**LISTED RECORDS**
- - -

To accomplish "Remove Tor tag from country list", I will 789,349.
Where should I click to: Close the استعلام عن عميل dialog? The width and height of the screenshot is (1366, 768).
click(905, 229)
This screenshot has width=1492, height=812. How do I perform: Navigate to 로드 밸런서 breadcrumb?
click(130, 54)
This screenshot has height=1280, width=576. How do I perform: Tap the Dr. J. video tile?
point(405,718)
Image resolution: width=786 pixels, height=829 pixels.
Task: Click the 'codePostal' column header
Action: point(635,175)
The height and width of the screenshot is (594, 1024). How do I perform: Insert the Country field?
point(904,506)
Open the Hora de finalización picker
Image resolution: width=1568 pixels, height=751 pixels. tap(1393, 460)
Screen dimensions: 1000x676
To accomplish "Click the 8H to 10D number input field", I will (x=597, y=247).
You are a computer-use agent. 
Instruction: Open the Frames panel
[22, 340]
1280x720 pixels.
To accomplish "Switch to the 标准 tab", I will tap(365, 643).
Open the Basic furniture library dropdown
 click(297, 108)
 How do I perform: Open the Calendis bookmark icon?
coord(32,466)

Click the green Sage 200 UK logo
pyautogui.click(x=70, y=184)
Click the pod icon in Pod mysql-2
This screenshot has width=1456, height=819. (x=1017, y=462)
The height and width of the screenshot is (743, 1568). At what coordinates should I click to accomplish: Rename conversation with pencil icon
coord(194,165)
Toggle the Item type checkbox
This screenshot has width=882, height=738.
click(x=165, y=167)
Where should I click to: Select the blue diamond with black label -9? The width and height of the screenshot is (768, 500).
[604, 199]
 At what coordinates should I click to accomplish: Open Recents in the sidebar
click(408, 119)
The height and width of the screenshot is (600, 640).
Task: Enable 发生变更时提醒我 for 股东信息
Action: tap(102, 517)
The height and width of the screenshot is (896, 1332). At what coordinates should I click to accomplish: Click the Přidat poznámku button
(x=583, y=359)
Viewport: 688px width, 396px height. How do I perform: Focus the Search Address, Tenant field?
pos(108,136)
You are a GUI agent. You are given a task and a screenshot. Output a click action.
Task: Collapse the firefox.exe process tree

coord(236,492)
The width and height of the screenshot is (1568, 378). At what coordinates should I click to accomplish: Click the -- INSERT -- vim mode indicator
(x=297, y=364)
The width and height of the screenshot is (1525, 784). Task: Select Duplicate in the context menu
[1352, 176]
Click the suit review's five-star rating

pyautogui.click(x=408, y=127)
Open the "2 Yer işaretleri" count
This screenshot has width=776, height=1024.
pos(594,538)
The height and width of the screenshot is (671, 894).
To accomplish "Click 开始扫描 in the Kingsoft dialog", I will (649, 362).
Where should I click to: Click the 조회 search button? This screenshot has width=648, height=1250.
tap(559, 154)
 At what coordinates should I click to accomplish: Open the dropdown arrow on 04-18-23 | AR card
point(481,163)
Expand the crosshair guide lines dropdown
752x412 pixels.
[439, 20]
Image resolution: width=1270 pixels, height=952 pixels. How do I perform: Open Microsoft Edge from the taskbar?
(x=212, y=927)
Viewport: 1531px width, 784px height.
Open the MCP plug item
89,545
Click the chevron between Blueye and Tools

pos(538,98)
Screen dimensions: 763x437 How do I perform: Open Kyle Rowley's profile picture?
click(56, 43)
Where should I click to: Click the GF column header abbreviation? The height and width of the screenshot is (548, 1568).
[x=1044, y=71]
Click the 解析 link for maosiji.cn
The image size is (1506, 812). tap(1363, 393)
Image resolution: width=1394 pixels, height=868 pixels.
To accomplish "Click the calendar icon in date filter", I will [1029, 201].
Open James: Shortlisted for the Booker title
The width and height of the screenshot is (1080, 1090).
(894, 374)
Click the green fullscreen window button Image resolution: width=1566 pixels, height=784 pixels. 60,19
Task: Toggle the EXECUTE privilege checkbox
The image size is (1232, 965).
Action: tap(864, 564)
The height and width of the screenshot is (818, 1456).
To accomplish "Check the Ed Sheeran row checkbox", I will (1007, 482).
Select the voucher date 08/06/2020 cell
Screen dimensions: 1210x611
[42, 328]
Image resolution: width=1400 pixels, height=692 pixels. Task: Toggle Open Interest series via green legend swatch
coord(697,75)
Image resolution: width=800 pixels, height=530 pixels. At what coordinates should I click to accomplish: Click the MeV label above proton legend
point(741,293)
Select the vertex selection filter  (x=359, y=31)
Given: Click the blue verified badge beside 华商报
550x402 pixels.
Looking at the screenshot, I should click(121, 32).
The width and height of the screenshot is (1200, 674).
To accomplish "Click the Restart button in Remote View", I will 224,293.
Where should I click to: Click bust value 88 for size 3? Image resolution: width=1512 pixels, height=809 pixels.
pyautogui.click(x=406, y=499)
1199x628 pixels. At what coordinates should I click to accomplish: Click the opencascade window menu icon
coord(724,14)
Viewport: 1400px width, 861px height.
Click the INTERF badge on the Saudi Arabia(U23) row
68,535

- - -

**WHAT YOU NEED TO DO**
Copy out each line in the entries above that contains the word "badge". Case counts.

**RESULT OF THE TASK**
Given: Click the blue verified badge beside 华商报
Click the INTERF badge on the Saudi Arabia(U23) row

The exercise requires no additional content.